Please, remember that you must send an application letter that fully explains your status and financial need!
Legal & Advocacy Support Resources for Undocumented College Students
Seeking legal help or want to know your civil rights? These resources will help you!
- Immigrant Legal Resource Center. It helps to spread the knowledge about the rights and welfare of immigrant students. It unites community organizations, lawyers, and advocates to help protect the rights and education methods of undocumented students in the USA.
- National Immigration Law Center. It is the central resource that has been helping low-income immigrants since 1979 by focusing on policies and the various strategies that are aimed at making education affordable and accessible. It has a legal advice section and educational documents.

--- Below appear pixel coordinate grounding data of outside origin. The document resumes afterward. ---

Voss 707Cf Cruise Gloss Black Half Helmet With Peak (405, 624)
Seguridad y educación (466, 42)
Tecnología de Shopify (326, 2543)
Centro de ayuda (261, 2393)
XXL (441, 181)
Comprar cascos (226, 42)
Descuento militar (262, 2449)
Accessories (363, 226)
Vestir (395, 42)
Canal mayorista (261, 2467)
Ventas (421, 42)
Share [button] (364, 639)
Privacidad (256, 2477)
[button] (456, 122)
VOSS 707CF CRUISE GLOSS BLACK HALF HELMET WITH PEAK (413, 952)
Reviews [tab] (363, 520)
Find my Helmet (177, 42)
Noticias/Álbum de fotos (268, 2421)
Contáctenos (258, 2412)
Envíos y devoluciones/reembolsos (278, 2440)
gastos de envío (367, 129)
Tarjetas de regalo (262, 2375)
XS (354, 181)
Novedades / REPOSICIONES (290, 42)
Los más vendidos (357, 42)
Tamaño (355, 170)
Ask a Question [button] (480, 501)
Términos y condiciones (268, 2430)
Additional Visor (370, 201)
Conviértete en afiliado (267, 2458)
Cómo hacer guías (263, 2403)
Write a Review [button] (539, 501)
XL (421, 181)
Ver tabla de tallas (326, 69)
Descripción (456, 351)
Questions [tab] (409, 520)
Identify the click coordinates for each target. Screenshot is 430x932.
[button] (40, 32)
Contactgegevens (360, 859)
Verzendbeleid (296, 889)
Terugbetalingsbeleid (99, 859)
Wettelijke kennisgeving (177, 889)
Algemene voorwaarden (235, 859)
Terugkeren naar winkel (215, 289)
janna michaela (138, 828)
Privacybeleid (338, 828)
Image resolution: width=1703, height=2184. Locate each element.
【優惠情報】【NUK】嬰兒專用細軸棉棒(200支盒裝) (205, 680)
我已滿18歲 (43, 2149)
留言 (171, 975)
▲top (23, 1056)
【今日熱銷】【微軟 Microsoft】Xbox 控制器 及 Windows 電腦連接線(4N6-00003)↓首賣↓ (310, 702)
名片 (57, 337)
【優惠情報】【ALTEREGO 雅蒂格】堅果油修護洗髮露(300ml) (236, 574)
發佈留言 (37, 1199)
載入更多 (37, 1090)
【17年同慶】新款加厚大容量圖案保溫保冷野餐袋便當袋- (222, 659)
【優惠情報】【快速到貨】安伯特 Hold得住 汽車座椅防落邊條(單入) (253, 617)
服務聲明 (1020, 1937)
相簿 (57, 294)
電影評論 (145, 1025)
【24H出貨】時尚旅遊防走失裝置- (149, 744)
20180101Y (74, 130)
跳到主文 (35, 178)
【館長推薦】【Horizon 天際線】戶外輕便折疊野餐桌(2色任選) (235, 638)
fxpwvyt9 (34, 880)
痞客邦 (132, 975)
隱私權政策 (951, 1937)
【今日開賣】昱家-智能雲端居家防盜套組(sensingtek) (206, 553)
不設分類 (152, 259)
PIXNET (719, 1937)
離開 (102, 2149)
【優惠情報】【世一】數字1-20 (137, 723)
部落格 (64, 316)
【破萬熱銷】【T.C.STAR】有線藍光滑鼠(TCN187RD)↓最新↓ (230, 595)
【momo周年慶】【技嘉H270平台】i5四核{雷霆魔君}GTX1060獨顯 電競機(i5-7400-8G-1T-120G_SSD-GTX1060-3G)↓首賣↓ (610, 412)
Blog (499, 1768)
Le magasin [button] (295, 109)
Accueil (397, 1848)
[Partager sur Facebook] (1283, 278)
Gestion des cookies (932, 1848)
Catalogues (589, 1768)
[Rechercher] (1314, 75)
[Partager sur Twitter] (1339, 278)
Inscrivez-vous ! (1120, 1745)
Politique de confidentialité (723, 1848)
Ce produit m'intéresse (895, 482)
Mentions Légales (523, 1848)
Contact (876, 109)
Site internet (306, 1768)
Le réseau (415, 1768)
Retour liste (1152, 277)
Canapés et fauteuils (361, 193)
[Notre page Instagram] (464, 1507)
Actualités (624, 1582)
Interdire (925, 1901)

- The National Immigration Legal Services Directory. It is a great search engine that will assist you in finding free or low-cost legislative services that help with immigration challenges in your particular area. It has a list of over 900 lawyers on the subject.
- United We Dream. It is an undocumented immigrants education resource for the youth, which is also led by young people. An outstanding organization that focuses on higher education for undocumented learners.
- Migration Policy Institute. It provides all the necessary fact sheets and policy briefs about the U.S. immigration rules. It also helps to determine whether you may pursue DACA status.
- National Association of Student Financial Aid Administrators (NASFAA). Use this resource to learn about state financial aid and receive legal help by approaching local legislation rules.
- HigheredImmigration portal. It is an important resource that stores updated information about colleges and legislation rules related to undocumented students.
- U.S. Citizenship and Immigration Services. You can download all the required forms for the DACA application or renew your existing one. It has videos and tips to avoid immigration scams and trouble.
- Berkeley's Undocumented Students Program. It has a detailed explanation of DACA requirements.
- CItizenPath's DACA Resource Center. It provides helpful tips and explains all the steps of an application process with success stories and guides.
Take your time to explore these helpful resources for undocumented students!
What is The Dream Act and DACA?
DREAM Act stands for Development, Relief & Education for Alien Minors. Unfortunately, only some states have passed their individual DREAM acts, including Illinois, California, and Minnesota, which lets them offer financial aid assistance and scholarships for immigrants.
In simple terms, any person who came to the U.S. before turning 16 and who was 30 years old or younger on June 15, 2012, can apply for DACA. It stands for Students with Deferred Actions for Childhood Arrivals. It offers a greater access to higher education than undocumented students that have no such status. DACA is equal to a "lawfully present" status, which keeps you safe. It even works for Alabama and South Carolina where you cannot apply otherwise.
Additional Resources for Undocumented Students
Take your time to read these helpful resources to know the laws in a clearer way and to download helpful templates, test your English skills, or apply for legal immigration help.
- An Undocumented Immigrant Status Explanation
- Financial Aid FAQ for Undocumented Students
- Federal Student Aid
- College Board Helpful Undocumented Students Breakdown
- Hispanic Association of Colleges & Universities
- U.S. Department of Education
- Test of English as a Foreign Language
- International English Language Testing System (IELTS)
- Free Application for Federal Financial Aid
- National Conference of State Legislature
- Family Educational & Privacy Act (FERPA)
Most importantly, remember that the law is on your side. Therefore, analyze our guide, read through each section again, and apply for the college of your dreams!